Political unrest and personal relationships develop the novel’s running theme of violence. When Laila is faced with a toy water gun held by the neighborhood bully, he makes claims of ownership toward her and says he will marry her because she is so beautiful. These words might ordinarily be a compliment, but when they’re juxtaposed with the boy spraying Laila with urine instead of water, the words turn ominous and foreshadow future violence against Laila. Parallels can also be drawn between this toy gun and Rasheed’s gun. Mammy (Fariba) is put into a depressive episode because of the mounting political violence. The source of her depression partly comes from worrying over the safety of her sons’ involvement in the anti-communist Afghan resistance.
Apart from being a foil for other male characters in the book, Tariq is shown to be both a tragic victim of violence and a perpetrator of it. Tariq’s missing leg brings the consequences of war and violence to the forefront of Laila’s story. He is sensitive, intelligent, and mature for his age, but in a scene of violence begetting violence, Tariq punishes the bully that sprayed Laila with urine by using his prosthetic leg to attack the boy. Using violence as an act of chivalry only serves to emphasize the brutal sort of world in which they both live.
The loss of Laila’s brothers, Ahmad and Noor, turns the mounting violence personal and affects Laila’s home life. Laila does not understand the intense grief of Mammy as Laila never met her brothers, but nevertheless she performs the duties of being her mother’s emotional support. Mammy dispels the idea of taking her own life when she says, “I want to be there when it happens, when Afghanistan is free, so the boys see it too.” She will stand as a proxy for her sons so that through her they can experience the fall of communism even in death. This statement also ties Mammy’s wellbeing directly to the effects of the political conflict.

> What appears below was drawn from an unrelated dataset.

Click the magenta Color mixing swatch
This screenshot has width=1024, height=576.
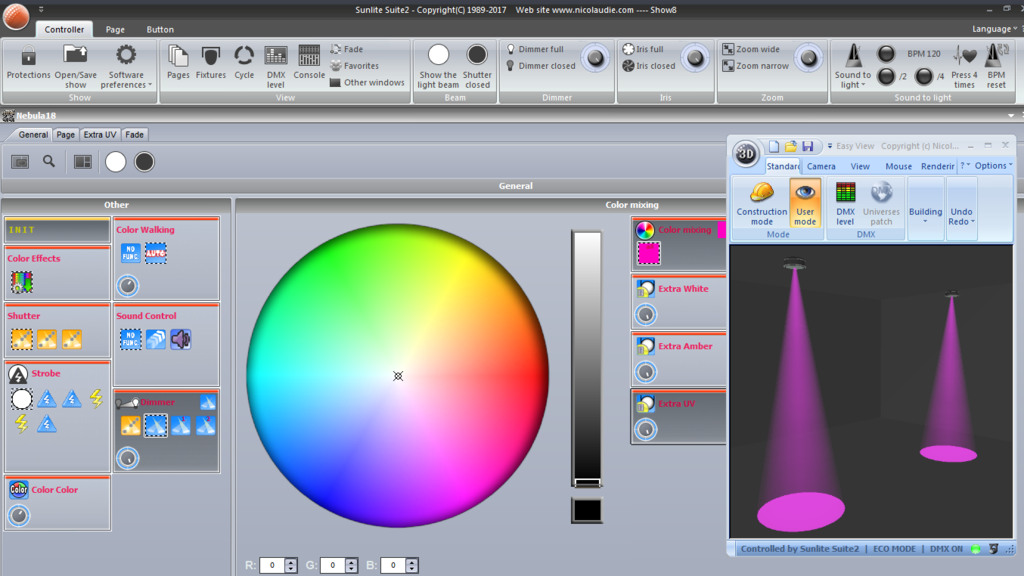pyautogui.click(x=648, y=253)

The Bamiyan Buddhas emerge as a symbol of Afghanistan’s inherent beauty and offer a liminal space for the characters to consider the past before the country rushes toward turmoil. Laila, Babi, and Tariq’s trip to the Buddhas represents an opportunity for reflection before they are overtaken by the political events to come. To get to the view at the top of the Buddhas, they must climb up high, giving the image of being on a precipice. Coupled with the view are lush descriptions of the Bamiyan Valley below, painting a resonant picture of Laila’s beloved Afghanistan. The scene between Laila and Babi that follows allows both characters to set aside their current reality and dream of escaping the violence that grips their country. The political events are again described in tandem with major points in the character’s lives when a few months after their trip, Babi tells Laila that the Soviets signed a treaty and will soon be leaving their country. This moment is repeated as a memory toward the end of the novel, highlighting its importance.